Today’s Google doodle is honoring architect Zaha Hadid, a boundary-breaking Muslim woman
You may have noticed a lovely new Google doodle on Google’s homepage, featuring a woman standing in front of avant-garde buildings. In case you were wondering, the doodle is in honor of Zaha Hadid, the legendary architect responsible for some of the world’s most innovative structural creations.
“Zaha Hadid was widely regarded to be the greatest female architect in the world,” an associate of hers told HuffPost, the day she died of a sudden heart attack on March 31st, 2016. She was 65.
Hadid was born in Baghdad in 1950. In 1980, she opened her own architectural firm in London.
Hadid was the mind behind buildings like the London Olympic Aquatic Centre, the Guangzhou Opera House, Rome’s MAXXI National Museum of the 21st Century Arts, and more.
Google Doodle honors visionary Iraqi-British architect Zaha Hadid https://t.co/WzenLRQFLw
— TIME (@TIME) May 31, 2017
Hadid became the first Muslim and the first woman to win the Pritzker Architecture Prize, aka one of the highest honors an architect can win.

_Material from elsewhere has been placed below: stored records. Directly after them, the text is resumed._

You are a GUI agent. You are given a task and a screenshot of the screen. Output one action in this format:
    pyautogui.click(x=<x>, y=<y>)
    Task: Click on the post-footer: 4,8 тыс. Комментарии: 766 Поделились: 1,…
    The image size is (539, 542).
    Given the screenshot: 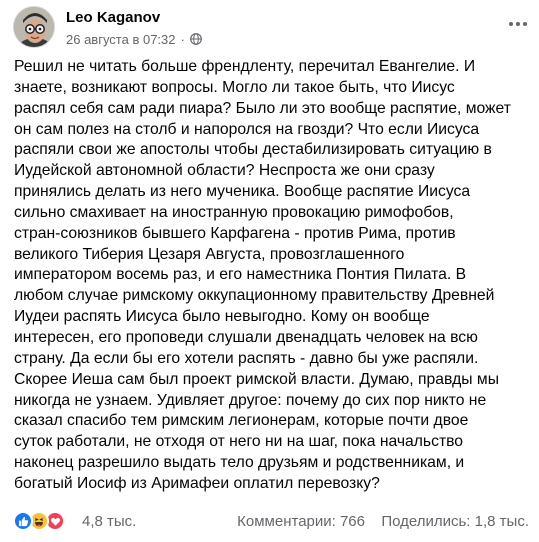 What is the action you would take?
    pyautogui.click(x=270, y=523)
    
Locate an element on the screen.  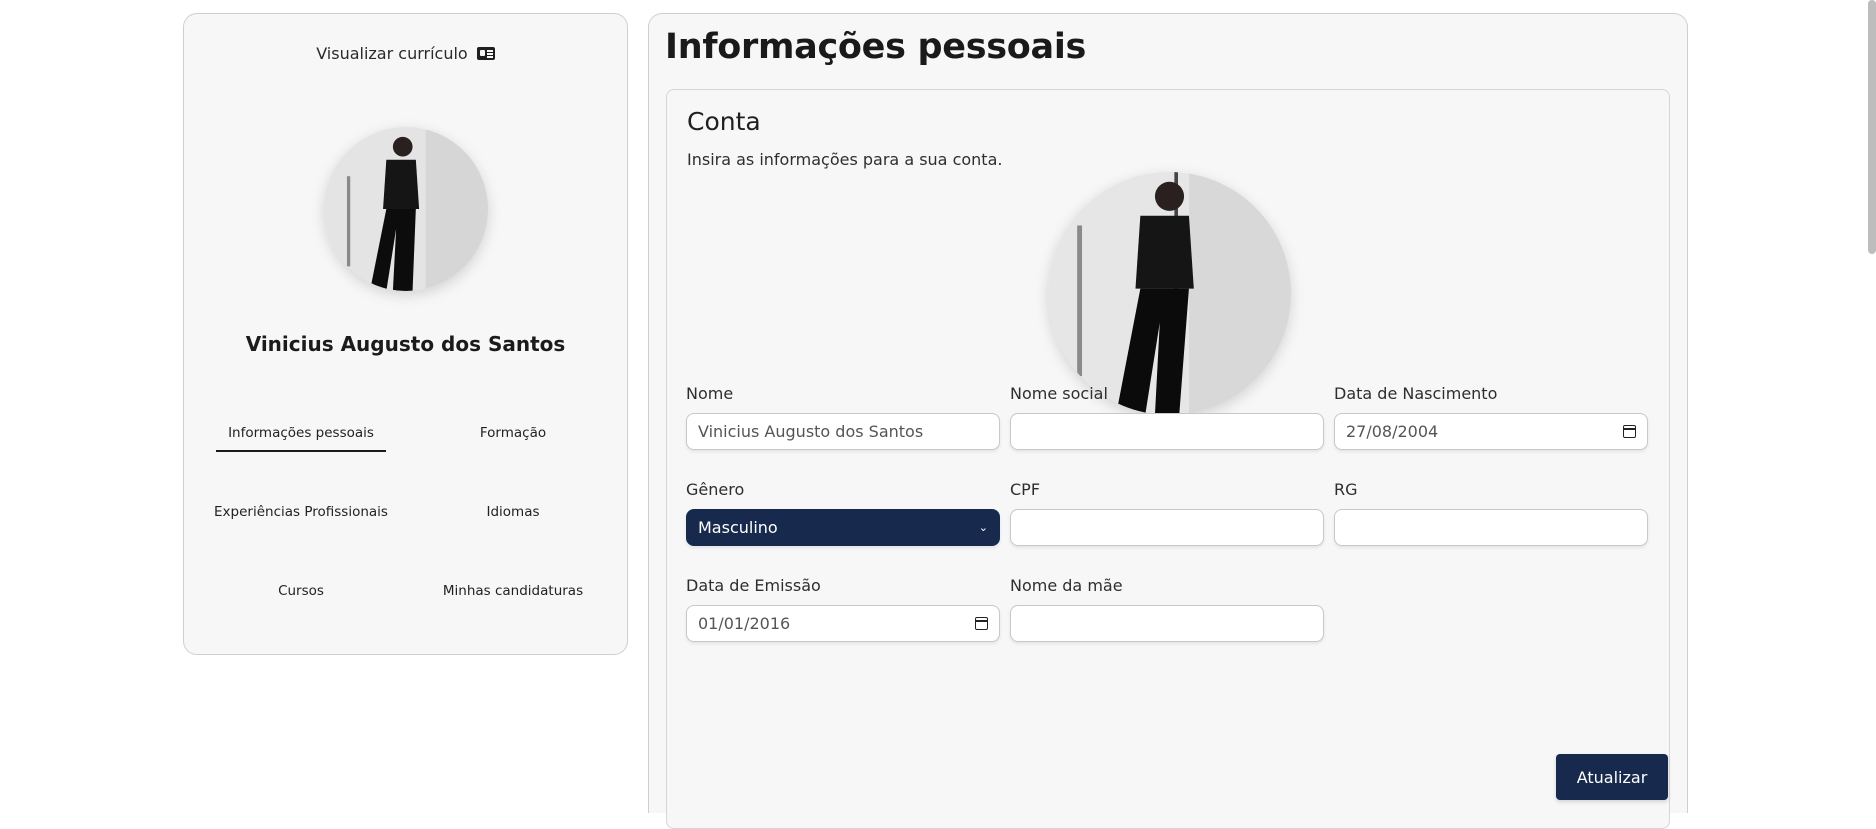
birth-date-field-group: Data de Nascimento 27/08/2004 is located at coordinates (1491, 417).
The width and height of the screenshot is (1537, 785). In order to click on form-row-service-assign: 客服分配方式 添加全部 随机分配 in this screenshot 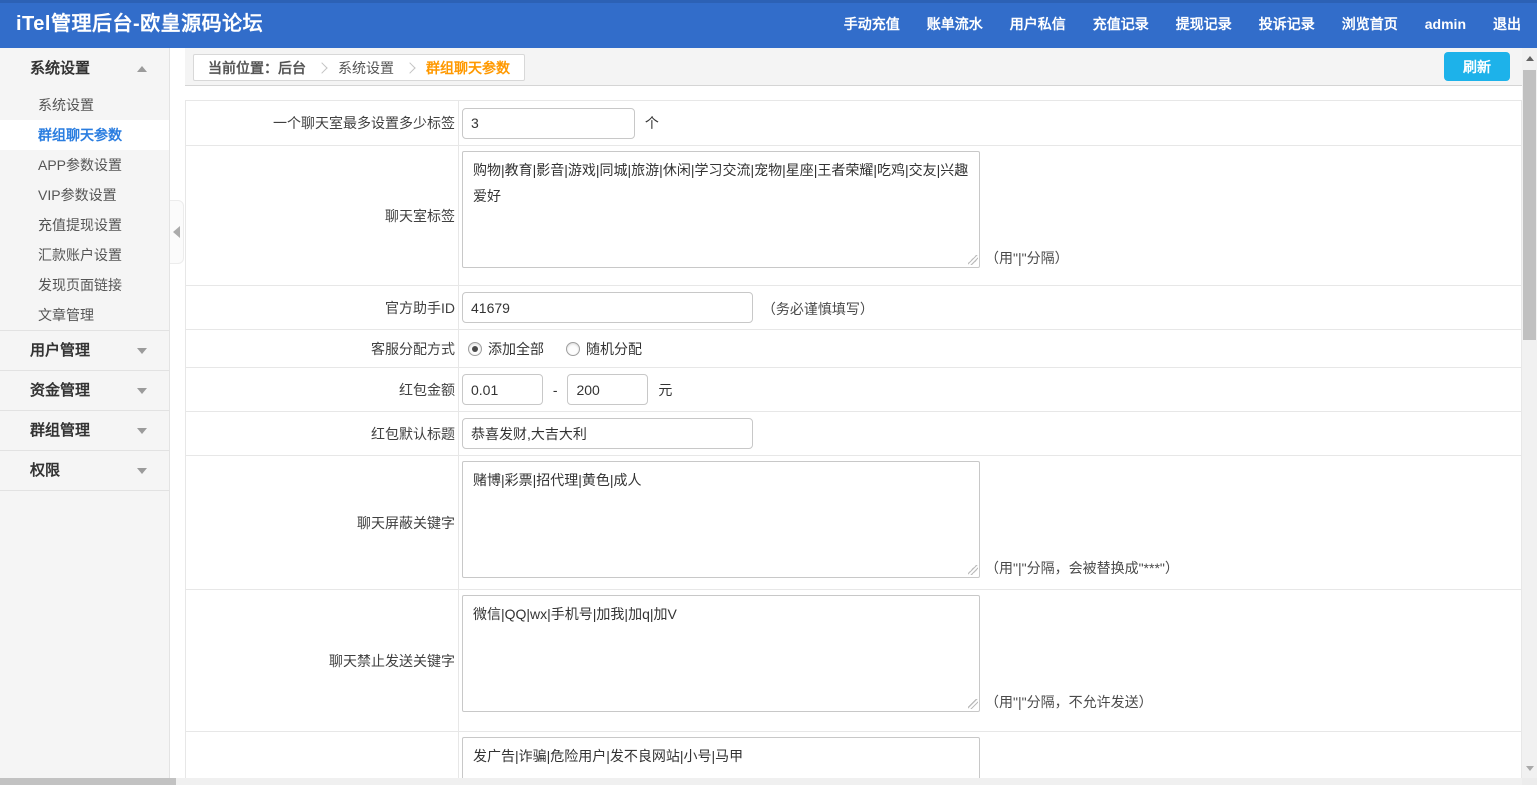, I will do `click(854, 348)`.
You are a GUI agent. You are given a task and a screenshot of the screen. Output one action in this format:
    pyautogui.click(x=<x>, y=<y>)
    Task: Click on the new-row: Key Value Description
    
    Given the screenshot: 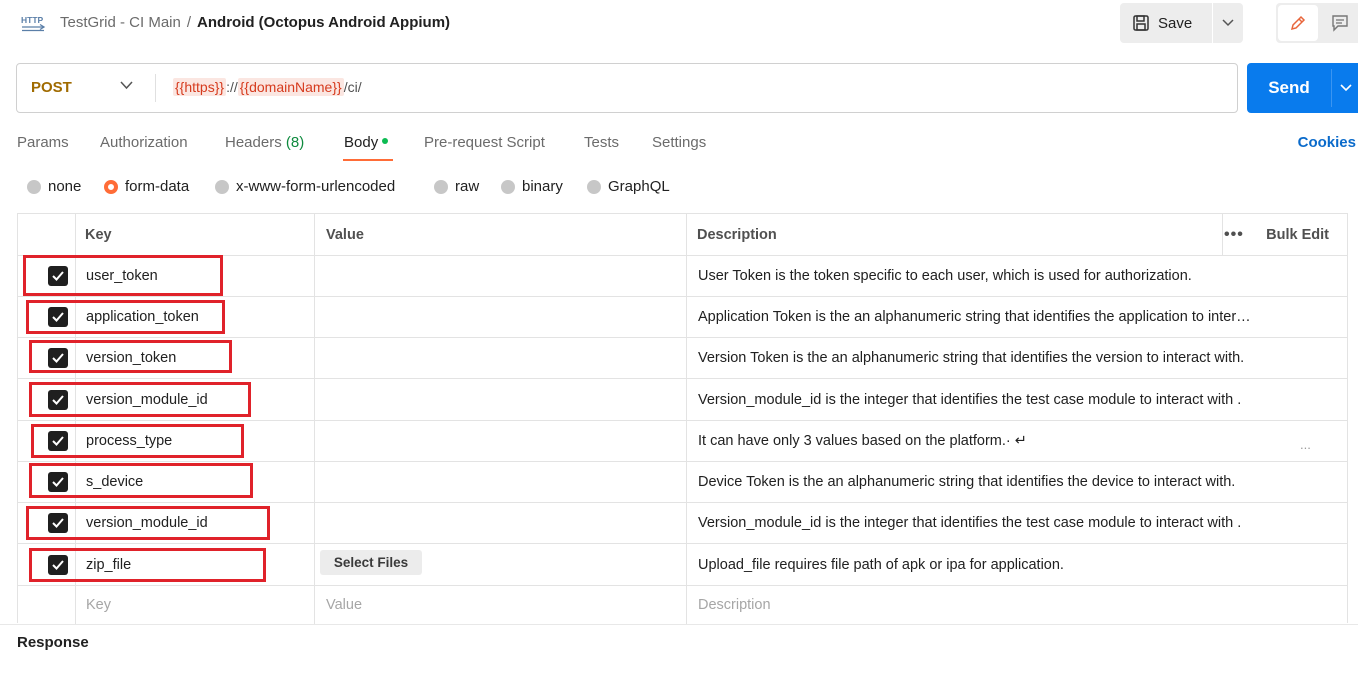 What is the action you would take?
    pyautogui.click(x=682, y=605)
    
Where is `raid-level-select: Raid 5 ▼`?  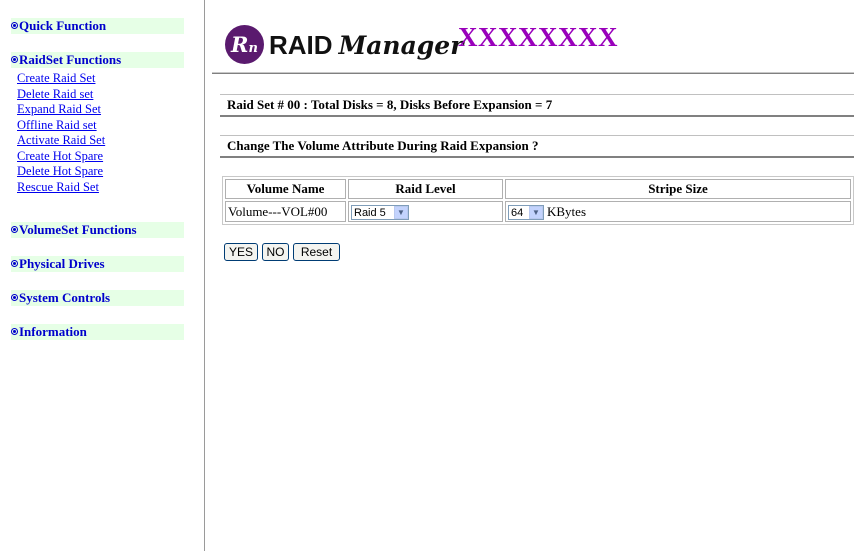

And she challenged the status quo the whole way there. Hadid was outspoken in calling out misogyny and racism, serving as a beacon of hope for women of color in the professional world.
"My work is not within the accepted box, she said. “Maybe because I am a woman. Also an Arab. There was a certain prejudice about these things.
Thank you, Google, for honoring such an inspiring woman today. And thank you, Zaha Hadid, for being who you were.